Esta “juvenilización” progresiva es un fenómeno evolutivo llamado neotenia, e implica la conservación del estado juvenil en el organismo adulto en comparación con los ancestros u organismos cercanamente emparentados. Como Mickey Mouse, los humanos somos neoténicos: cambiamos menos entre bebé y adulto que lo que lo hacen otros primates.
El poder de la apariencia juvenil
La industria del entretenimiento y el diseño saben aprovechar esta respuesta biológica. Las princesas de Disney, por ejemplo, se fueron volviendo más neoténicas con el tiempo. Blancanieves y Cenicienta, protagonistas de las primeras películas, tienen proporciones más adultas comparadas con Elsa de Frozen o Moana, que lucen cabezas más grandes y ojos más prominentes.
Por otro lado, los villanos suelen tener rasgos opuestos: caras angulosas, ojos pequeños y proporciones que evocan más a un adulto que a un joven. Esta diferencia en el diseño visual refuerza inconscientemente la narrativa: los héroes son tiernos, vulnerables y dignos de cuidado, mientras que los villanos lucen menos accesibles y despiertan desconfianza.
El diseño de objetos también recurre a esta estrategia.

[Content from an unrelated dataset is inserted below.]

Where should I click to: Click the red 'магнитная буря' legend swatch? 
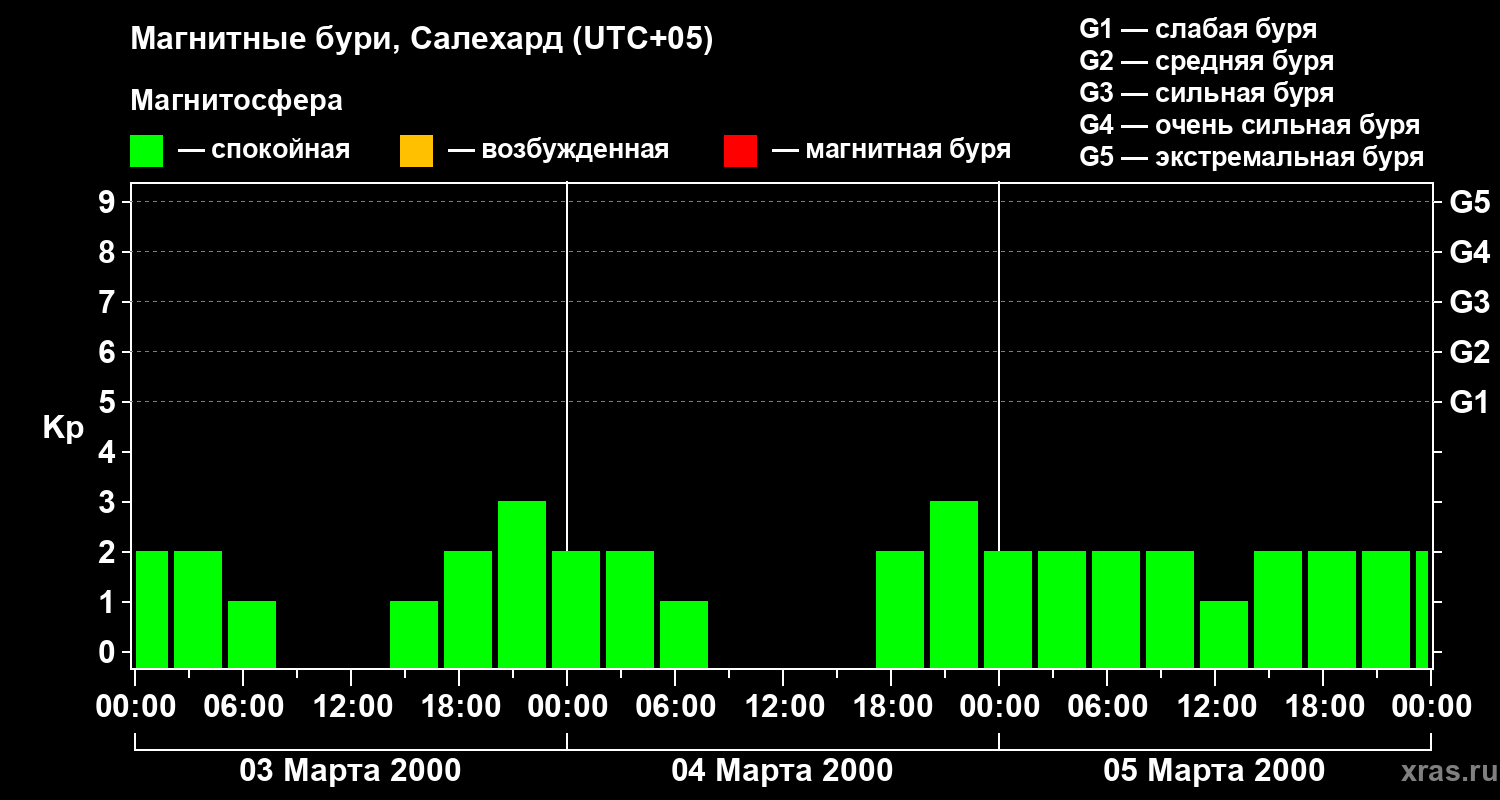click(x=740, y=151)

Autos como el Escarabajo de Volkswagen, con formas redondeadas y compactas, inspiran familiaridad y simpatía. En cambio, diseños más angulosos y estilizados, como los de vehículos deportivos, evocan sofisticación, pero también distancia emocional.
Debido a nuestra neotenia, nuestra infancia es larga y, cuando nos volvemos adultos, maduramos menos que otros mamíferos. ¿Dónde están las ventajas evolutivas que compensan esta aparente desventaja? Este rasgo neoténico no solo afecta nuestra apariencia física, sino también la capacidad cognitiva.

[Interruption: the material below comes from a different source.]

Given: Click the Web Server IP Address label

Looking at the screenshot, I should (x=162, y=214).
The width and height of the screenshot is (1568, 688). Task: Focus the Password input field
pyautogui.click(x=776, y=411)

Mientras que otros mamíferos tienen cerebros rígidos que limitan su capacidad de aprendizaje, los humanos conservamos una flexibilidad cerebral durante toda la vida. Esto significa que seguimos siendo capaces de aprender, adaptarnos a nuevos entornos y crear soluciones innovadoras. La neotenia nos dio cerebros que permanecen jóvenes, abiertos al cambio y a la exploración.
Esta capacidad de aprendizaje continuo fue fundamental para nuestra supervivencia. Mientras otros animales dependen de instintos y conductas predeterminadas, los humanos podemos inventar herramientas, desarrollar culturas complejas y transmitir conocimientos de generación en generación a través del lenguaje. Nuestro cerebro es, en esencia, una máquina de aprendizaje perpetuo.
La capacidad de sentir ternura ante rostros juveniles y la posibilidad de aprender durante toda la vida no son fenómenos aislados. Ambos están profundamente conectados. Sentir apego por lo juvenil no solo asegura la supervivencia de las crías, sino que también fomenta el aprendizaje social y cultural.
Los humanos no solo cuidamos a nuestros propios hijos; también sentimos ternura por los hijos de otros, por los cachorros de otras especies y hasta por personajes ficticios como Baby Yoda o Mickey Mouse. Esta capacidad de establecer vínculos afectivos más allá de nuestra descendencia directa es una de las bases de nuestras sociedades complejas.
Al final, sentir ternura y ser inteligentes son dos caras de la misma moneda. Evolutivamente, fuimos “hackeados” para cuidar y aprender, y esa combinación nos permitió no solo sobrevivir, sino prosperar. Una jirafa puede galopar al poco tiempo de nacer, pero un humano puede crear lenguajes, construir civilizaciones y soñar con las estrellas.